» Task to carry out: Output every record verbatim, and omit each picture.

Collected data entries
Start of Block
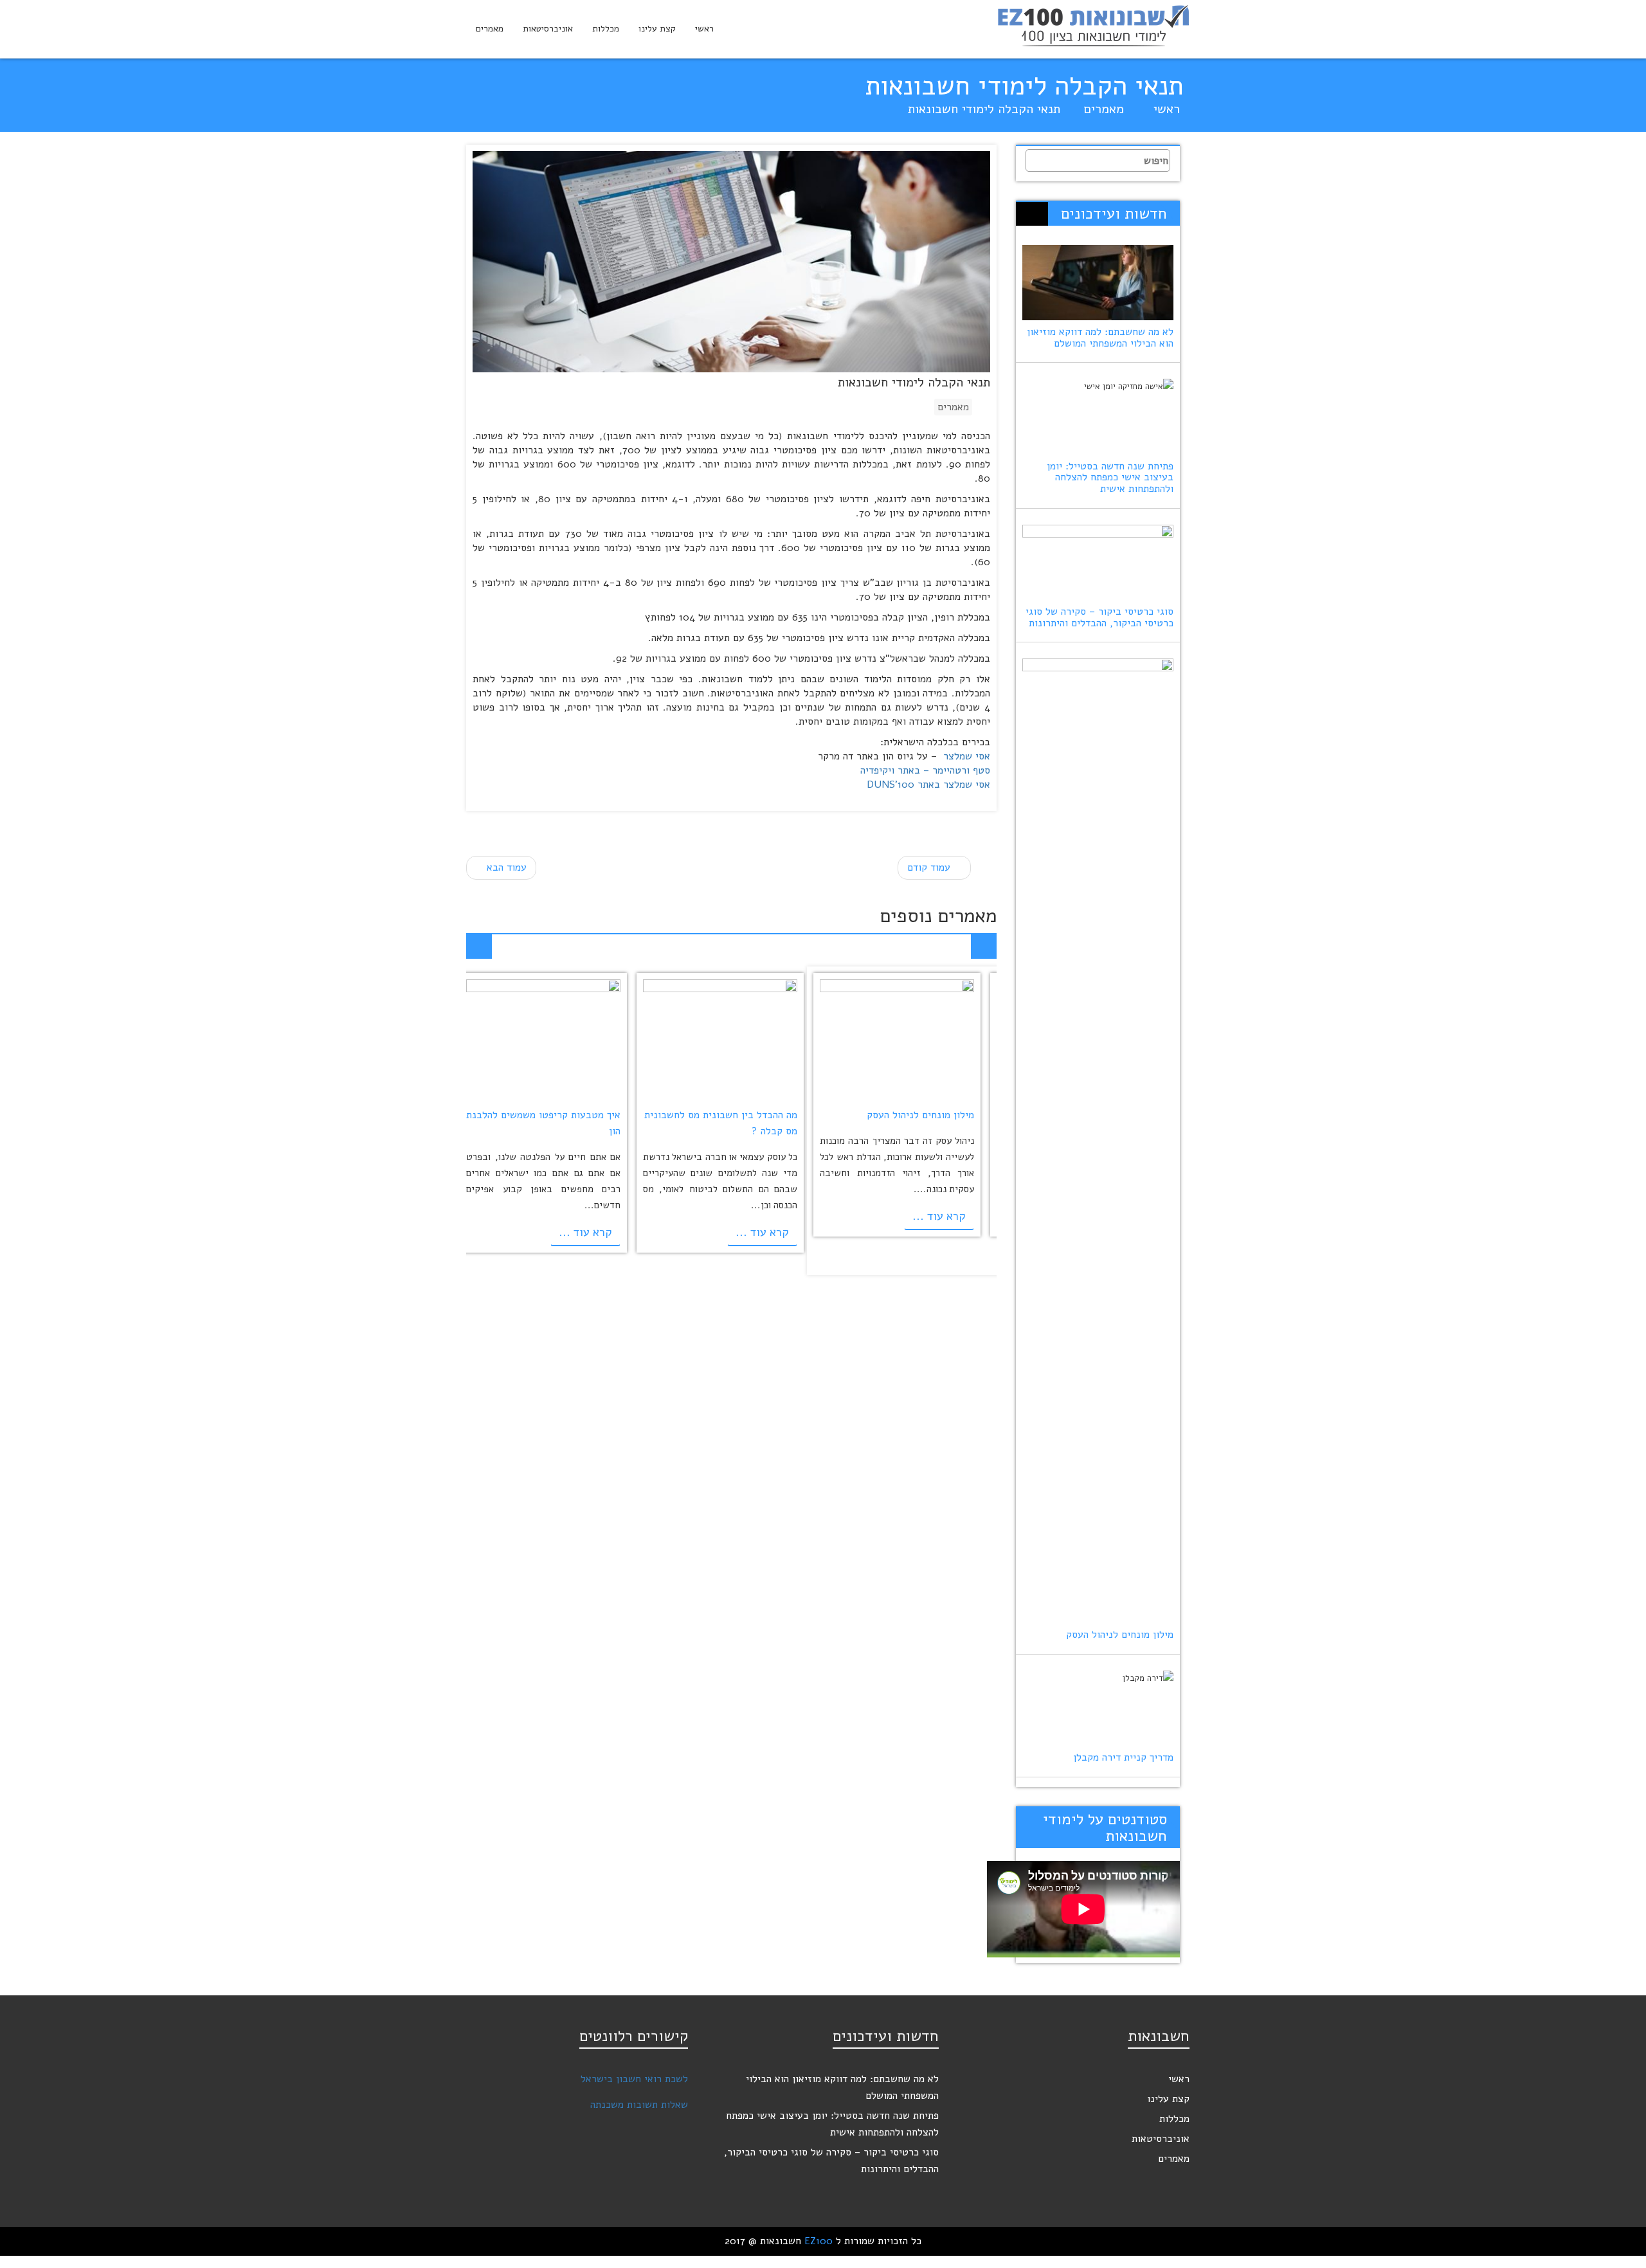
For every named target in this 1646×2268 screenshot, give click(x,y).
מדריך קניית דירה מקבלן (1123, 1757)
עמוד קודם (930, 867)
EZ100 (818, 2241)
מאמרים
End of Block
» Response:
For every named target in this 1646×2268 screenshot, give click(x,y).
מדריך קניית דירה מקבלן (1123, 1757)
עמוד קודם (930, 867)
EZ100 (818, 2241)
מאמרים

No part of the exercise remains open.